An initial repair estimate a few days later rang in at around $24,000, before rising, under closer inspection to nearer $100,000 in January of last year. Not happy with the estimate, Liu took the car to a Richmond repair shop, where she obtained a much cheaper quote for the subframe. However, she discovered the subframe can only be bought by an Aston Martin-approved technician and the only approved facility in B.C. is BA. In July 2016, she felt she had no choice but to take her car back into BA, where it has been since.

Unhappy with the subsequent bill, she sought legal advice in October and lawyers for each party have been duking it out ever since.

“I’m not going to pay a cent; I don’t even want the car back anymore; I want a refund (from the dealer),” Liu, told the Richmond News via email from China.

“I don’t think it’s safe to drive. I just drove it for two weeks; I don’t trust the car, I don’t trust the dealer and I don’t trust the autoshop’s invoices.”

Liu, who told BA to stop working on her car last fall, questioned the need to buy a pair of rotors (brakes) when only one of them is chipped and claims she can get the subframe for $10,000 less somewhere else.

To compound her misery, Liu is being charged $200 a day by BA for storage of the Aston Martin and that fee now stands at $18,000.
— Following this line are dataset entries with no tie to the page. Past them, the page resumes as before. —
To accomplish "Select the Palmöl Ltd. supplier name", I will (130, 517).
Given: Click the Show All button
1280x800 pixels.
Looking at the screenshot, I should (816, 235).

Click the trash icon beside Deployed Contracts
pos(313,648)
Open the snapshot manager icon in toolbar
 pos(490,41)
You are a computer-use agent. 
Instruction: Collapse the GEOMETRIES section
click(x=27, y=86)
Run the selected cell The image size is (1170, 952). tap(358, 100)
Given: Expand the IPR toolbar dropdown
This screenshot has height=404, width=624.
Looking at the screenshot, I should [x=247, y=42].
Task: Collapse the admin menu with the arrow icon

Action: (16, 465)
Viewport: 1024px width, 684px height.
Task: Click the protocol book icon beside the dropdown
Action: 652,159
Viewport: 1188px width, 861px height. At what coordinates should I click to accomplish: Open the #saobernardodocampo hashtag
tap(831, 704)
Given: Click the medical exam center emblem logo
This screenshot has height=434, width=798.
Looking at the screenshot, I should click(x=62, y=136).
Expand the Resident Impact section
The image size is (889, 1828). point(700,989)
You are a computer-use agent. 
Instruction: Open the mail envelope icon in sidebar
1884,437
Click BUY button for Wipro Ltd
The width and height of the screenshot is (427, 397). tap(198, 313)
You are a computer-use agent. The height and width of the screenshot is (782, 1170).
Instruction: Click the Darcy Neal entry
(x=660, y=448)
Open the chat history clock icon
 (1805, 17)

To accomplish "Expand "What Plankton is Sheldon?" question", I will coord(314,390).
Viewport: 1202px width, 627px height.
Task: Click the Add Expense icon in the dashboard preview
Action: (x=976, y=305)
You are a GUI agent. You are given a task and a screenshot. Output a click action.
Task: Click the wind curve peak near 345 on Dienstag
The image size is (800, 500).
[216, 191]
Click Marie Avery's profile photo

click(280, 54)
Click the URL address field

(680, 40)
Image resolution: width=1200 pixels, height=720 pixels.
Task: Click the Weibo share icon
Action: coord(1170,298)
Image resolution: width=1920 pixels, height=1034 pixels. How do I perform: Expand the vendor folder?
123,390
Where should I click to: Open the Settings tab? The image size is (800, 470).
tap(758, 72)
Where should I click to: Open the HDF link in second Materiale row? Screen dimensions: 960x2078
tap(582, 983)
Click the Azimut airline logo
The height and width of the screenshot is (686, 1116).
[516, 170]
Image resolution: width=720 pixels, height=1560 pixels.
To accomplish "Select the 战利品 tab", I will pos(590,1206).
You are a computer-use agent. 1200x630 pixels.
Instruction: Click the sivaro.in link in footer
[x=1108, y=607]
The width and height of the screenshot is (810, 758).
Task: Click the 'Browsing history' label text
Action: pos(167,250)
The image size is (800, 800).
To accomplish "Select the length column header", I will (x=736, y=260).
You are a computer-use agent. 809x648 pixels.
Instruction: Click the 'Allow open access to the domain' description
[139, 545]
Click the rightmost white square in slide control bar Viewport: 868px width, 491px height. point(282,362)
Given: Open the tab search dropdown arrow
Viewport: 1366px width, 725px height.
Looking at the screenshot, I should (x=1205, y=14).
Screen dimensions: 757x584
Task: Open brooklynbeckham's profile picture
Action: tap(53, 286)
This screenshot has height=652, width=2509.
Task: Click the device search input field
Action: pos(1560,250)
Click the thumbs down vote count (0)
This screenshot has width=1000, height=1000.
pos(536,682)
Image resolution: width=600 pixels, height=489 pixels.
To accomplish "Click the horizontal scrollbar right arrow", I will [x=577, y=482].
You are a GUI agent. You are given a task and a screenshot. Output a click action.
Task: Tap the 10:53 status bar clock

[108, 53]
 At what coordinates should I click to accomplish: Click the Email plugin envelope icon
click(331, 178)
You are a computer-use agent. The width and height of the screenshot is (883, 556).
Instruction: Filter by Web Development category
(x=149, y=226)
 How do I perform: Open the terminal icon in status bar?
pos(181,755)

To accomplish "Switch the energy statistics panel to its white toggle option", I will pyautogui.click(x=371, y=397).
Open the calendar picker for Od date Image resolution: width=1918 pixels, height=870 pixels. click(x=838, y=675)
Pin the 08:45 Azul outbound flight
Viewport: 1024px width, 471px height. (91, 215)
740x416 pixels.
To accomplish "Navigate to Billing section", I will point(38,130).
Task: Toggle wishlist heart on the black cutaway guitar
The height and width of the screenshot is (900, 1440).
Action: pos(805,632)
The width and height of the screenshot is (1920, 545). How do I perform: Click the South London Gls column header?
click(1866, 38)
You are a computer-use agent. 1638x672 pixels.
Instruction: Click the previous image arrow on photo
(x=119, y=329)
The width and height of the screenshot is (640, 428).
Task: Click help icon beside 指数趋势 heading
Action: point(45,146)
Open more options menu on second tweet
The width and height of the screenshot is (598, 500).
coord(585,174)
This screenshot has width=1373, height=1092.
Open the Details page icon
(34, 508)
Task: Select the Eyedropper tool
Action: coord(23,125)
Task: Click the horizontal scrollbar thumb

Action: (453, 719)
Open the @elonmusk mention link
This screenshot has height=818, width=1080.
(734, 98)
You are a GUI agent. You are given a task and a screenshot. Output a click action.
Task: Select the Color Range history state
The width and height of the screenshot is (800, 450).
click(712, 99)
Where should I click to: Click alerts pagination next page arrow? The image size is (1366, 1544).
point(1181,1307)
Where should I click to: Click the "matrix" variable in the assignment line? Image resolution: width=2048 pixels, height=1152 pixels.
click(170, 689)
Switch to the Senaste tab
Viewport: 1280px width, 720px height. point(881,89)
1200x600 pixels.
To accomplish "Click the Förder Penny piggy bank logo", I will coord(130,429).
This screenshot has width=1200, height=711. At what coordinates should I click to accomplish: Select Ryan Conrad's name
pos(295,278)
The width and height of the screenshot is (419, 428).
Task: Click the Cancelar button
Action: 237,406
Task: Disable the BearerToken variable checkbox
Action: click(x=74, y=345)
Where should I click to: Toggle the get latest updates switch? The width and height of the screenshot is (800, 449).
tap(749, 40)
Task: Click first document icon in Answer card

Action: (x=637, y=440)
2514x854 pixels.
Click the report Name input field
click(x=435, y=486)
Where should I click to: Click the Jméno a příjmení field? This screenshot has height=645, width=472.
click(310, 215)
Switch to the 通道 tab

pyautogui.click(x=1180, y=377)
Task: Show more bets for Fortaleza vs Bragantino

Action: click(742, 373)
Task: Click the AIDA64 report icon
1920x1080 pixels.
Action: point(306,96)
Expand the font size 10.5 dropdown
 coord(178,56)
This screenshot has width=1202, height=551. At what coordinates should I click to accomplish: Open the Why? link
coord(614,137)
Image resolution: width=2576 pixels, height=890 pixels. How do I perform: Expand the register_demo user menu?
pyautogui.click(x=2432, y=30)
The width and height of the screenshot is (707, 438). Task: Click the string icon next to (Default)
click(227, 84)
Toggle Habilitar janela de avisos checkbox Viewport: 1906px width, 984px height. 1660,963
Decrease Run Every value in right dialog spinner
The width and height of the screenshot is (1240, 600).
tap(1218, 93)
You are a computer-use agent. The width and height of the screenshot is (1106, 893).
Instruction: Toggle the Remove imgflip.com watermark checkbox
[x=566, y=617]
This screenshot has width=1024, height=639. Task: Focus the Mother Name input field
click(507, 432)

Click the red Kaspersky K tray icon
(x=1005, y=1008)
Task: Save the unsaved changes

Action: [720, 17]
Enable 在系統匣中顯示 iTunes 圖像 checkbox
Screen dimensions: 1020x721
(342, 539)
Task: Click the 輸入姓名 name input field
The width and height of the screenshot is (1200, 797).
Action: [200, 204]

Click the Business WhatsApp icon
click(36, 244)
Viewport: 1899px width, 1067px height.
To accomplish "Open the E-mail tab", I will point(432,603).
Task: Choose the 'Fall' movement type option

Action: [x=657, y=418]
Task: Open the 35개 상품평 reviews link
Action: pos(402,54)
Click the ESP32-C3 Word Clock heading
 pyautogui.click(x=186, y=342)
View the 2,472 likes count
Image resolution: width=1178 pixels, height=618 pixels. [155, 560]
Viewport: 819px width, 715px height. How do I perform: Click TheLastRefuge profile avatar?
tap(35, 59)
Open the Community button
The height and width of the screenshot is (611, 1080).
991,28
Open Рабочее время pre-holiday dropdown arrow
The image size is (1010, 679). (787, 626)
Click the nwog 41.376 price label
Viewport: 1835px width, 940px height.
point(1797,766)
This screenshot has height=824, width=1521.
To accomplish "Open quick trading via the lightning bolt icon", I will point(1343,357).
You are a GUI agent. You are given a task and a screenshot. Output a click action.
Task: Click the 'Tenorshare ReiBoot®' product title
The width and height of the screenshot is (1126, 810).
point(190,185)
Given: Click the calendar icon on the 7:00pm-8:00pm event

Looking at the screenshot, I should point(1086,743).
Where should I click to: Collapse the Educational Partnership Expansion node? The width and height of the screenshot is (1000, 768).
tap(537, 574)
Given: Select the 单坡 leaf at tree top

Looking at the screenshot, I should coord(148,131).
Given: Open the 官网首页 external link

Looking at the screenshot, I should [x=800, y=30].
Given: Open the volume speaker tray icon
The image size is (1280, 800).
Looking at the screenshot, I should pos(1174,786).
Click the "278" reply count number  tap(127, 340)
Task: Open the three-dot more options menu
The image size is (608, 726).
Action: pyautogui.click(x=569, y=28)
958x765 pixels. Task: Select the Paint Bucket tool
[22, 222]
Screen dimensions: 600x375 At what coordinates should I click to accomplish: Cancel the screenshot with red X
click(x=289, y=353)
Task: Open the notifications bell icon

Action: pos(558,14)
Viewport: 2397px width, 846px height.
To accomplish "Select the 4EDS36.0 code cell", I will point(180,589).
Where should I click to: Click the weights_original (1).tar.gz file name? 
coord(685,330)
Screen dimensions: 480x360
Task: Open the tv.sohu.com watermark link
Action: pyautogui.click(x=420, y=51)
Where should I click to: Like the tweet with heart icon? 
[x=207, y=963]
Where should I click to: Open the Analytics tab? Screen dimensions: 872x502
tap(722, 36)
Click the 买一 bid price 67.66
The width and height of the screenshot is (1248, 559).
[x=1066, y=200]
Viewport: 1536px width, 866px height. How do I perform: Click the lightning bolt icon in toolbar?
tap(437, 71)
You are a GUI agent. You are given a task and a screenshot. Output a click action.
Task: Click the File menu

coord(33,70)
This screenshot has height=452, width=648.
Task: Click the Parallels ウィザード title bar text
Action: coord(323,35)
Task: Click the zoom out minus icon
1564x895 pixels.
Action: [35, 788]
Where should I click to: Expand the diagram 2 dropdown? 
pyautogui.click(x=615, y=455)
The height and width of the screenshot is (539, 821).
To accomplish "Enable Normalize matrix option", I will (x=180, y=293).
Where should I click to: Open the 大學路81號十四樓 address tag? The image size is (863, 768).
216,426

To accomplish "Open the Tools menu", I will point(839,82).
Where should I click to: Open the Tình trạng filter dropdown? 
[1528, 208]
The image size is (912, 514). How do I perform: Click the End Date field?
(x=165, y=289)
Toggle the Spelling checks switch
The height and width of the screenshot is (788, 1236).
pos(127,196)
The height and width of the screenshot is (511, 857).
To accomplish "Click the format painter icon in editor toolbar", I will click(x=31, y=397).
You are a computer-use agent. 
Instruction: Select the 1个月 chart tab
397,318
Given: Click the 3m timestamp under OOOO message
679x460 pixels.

“I shouldn’t be paying storage fees for a car that isn’t finished,” she added.

Unfortunately for Liu, her insurance coverage was basic and wouldn’t cover the six figure bill and upping insurance coverage is relatively inexpensive.

Explaining parts of the $132,000 bill, Frank Van Pykstra, co-owner of BA, said the brakes are ceramic and, therefore, “they can’t be machined” like regular brakes.

“This is a car that can go 250 kilometres per hour; we can’t take any chances, it has to be 100 per cent,” said Van Pykstra.

As for needing a pair of rotors and not just one, Van Pykstra said, “When you’re braking in this car, in any car really, the brakes need to be balanced. You can’t replace just one.”

The subframe, he said, is a “restricted part,” meaning only authorized shops can buy it. “I’m not sure how (Liu) could get the subframe for that price; it would have to be from a damaged car or something or from someone using the kind of certification that only a very few people have.”

However as a show of understanding, Van Pykstra said he’ll waive the storage fees if the matter resolves soon;

“We’ve done everything we can for this customer,” he added.

“We’ve made her an offer, which is valid until this Friday; we will take $5,000 off her bill and waive the storage fees.

So while you are sipping on your TGIF drink, thinking of that super exotic car you want to get your hands on, let this story be a cautionary tale, to always make sure you understand what you are getting into especially when the cost of fixing a broken part of the car you want to buy car costs more than half its value.